» Interface element records
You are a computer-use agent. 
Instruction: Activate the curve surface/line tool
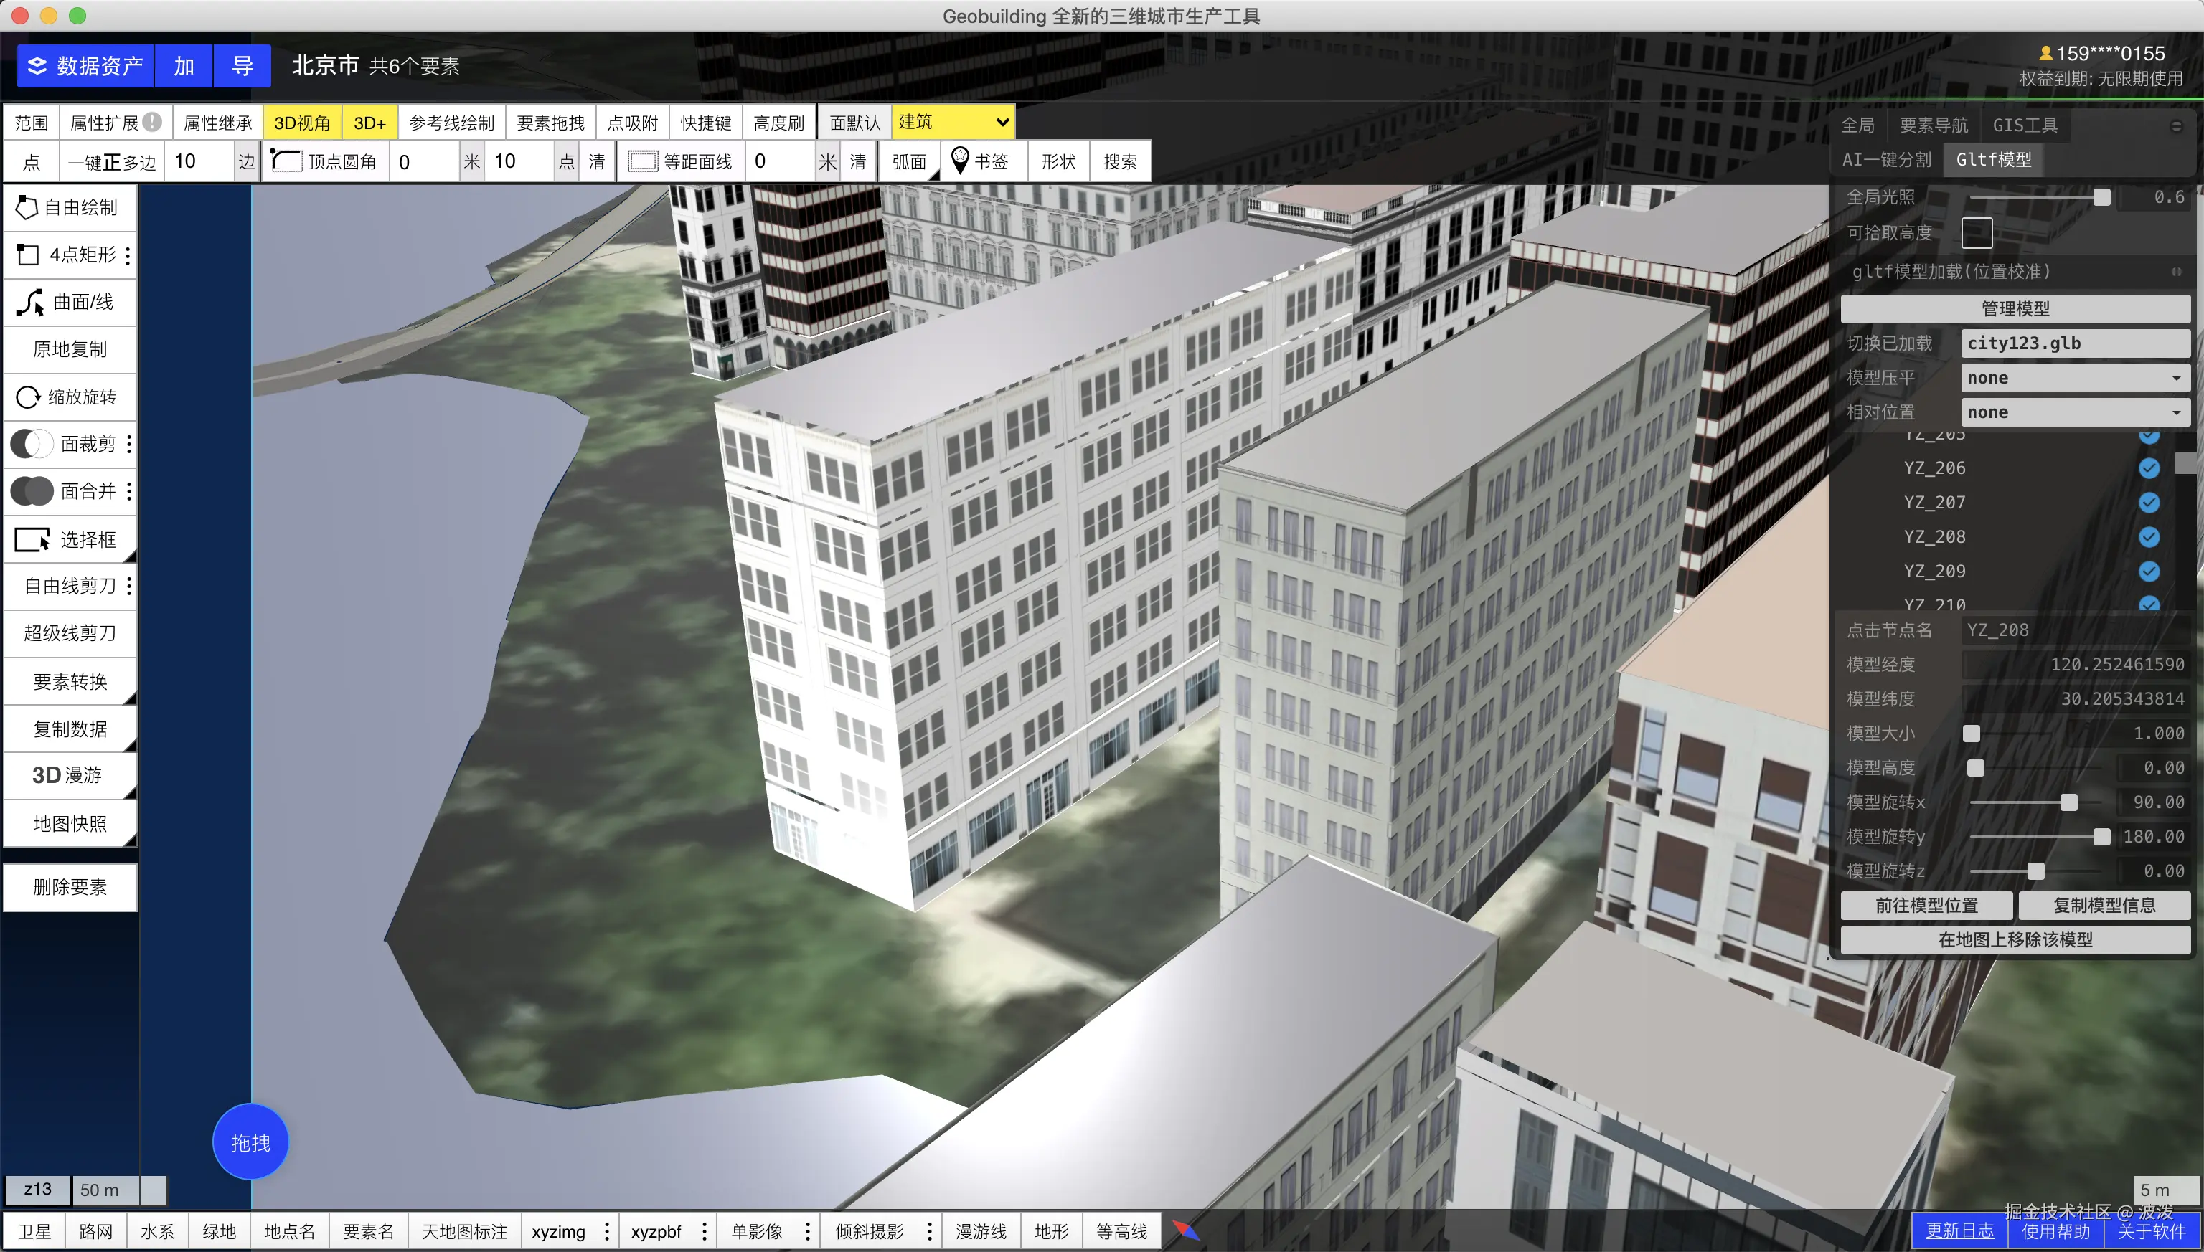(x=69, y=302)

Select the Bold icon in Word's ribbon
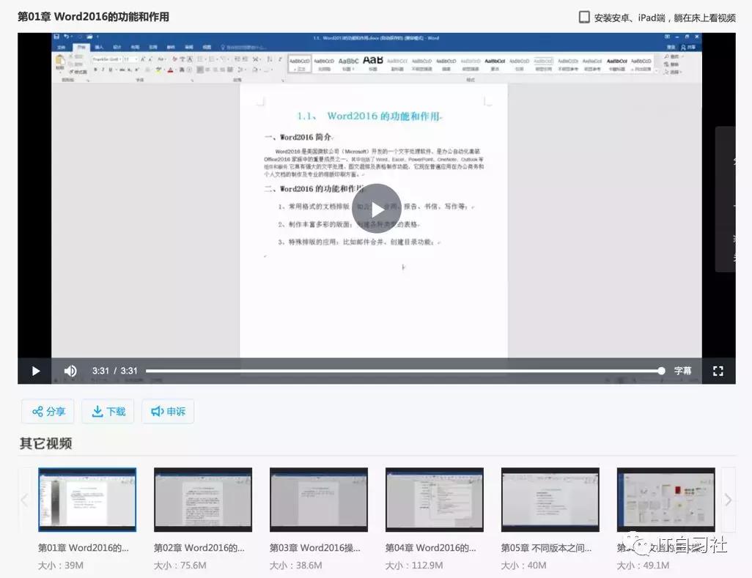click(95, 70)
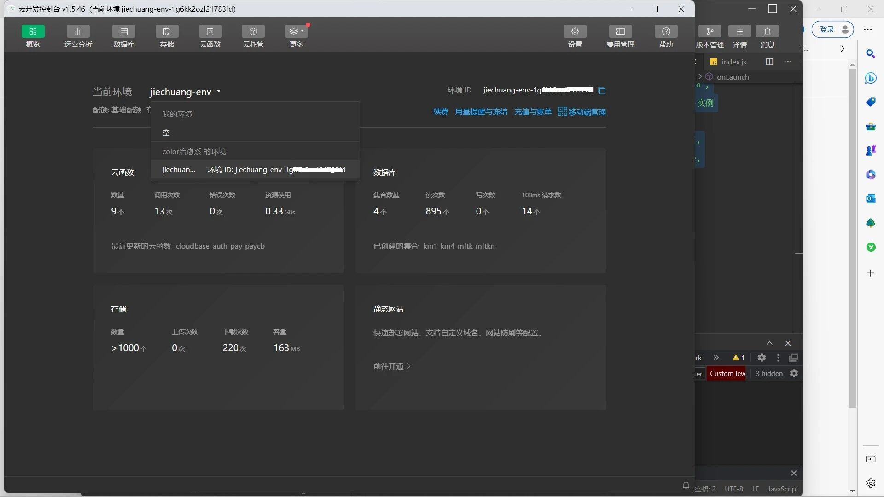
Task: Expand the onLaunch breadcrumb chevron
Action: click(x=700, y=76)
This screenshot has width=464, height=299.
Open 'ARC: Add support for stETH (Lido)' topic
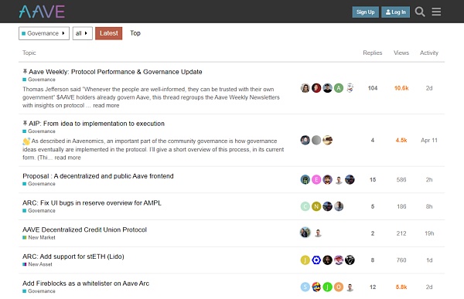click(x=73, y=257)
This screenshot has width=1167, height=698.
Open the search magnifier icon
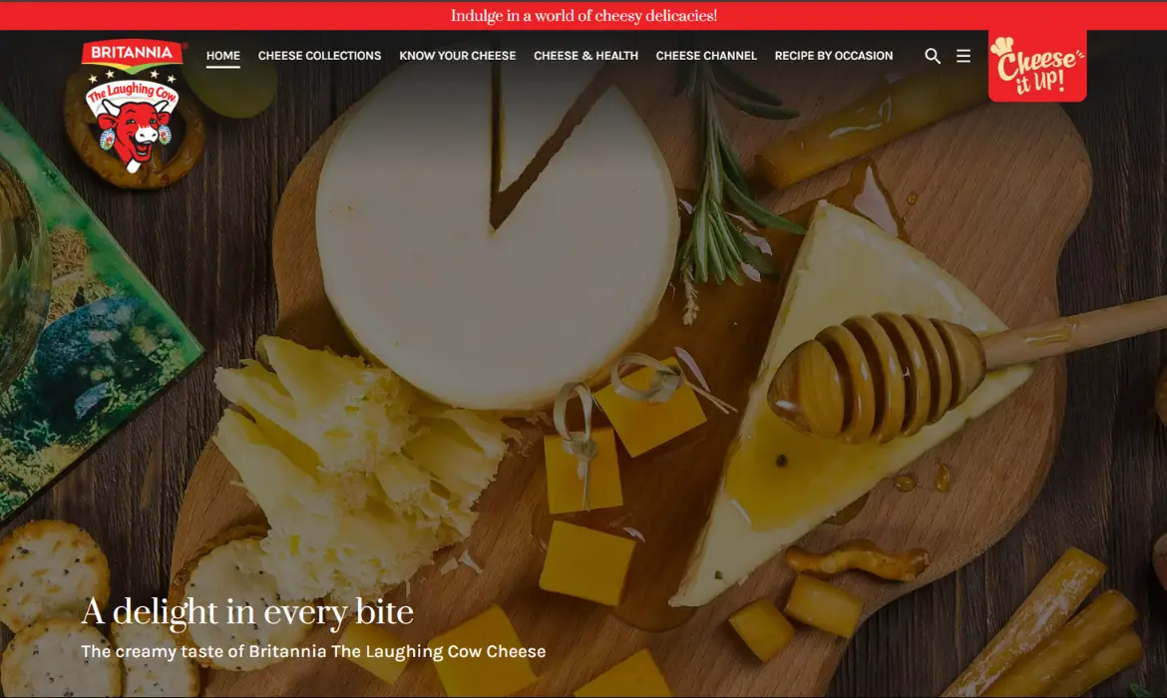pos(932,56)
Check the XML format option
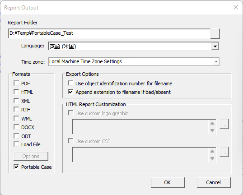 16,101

» Your instructions
Reproduce every one of the lines above word for word, leaving out the pictures.

» Output for this task
You are a computer-use agent. 
Instruction: Activate the curve surface/line tool
(x=69, y=302)

Select the Bold icon in Word's ribbon
click(95, 70)
Task: Expand the onLaunch breadcrumb chevron
Action: click(x=700, y=76)
This screenshot has width=464, height=299.
Open 'ARC: Add support for stETH (Lido)' topic
click(x=73, y=257)
This screenshot has width=1167, height=698.
Open the search magnifier icon
pos(932,56)
Check the XML format option
 16,101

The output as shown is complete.